BEGIN

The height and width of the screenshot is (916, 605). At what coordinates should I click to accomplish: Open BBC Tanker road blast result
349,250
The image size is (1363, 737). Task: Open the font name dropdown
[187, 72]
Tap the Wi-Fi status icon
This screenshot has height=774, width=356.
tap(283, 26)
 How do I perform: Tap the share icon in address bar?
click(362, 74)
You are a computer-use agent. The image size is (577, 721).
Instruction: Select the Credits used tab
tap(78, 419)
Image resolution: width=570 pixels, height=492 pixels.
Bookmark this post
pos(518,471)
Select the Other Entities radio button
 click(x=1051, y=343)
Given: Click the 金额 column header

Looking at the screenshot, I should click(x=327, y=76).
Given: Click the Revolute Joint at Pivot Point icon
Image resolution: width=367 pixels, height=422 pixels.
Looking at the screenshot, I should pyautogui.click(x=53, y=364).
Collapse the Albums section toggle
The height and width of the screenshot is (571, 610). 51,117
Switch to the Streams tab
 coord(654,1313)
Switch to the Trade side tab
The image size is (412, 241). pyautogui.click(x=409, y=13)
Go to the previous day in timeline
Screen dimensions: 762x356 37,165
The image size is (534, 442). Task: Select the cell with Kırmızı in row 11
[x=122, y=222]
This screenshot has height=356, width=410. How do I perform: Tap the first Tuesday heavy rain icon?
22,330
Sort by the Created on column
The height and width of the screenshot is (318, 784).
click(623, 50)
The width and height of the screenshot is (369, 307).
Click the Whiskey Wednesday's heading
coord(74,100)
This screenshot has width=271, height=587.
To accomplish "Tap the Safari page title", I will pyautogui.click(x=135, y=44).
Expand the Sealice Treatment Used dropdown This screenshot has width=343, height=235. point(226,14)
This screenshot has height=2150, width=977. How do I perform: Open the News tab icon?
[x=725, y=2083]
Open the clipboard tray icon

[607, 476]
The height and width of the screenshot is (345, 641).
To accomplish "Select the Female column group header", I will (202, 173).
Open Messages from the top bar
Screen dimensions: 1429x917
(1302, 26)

END

**Your assignment:**
Each line above where the word "will" occurs should be returned in full.

**Result below:**
To accomplish "Tap the Safari page title", I will pyautogui.click(x=135, y=44).
To accomplish "Select the Female column group header", I will (202, 173).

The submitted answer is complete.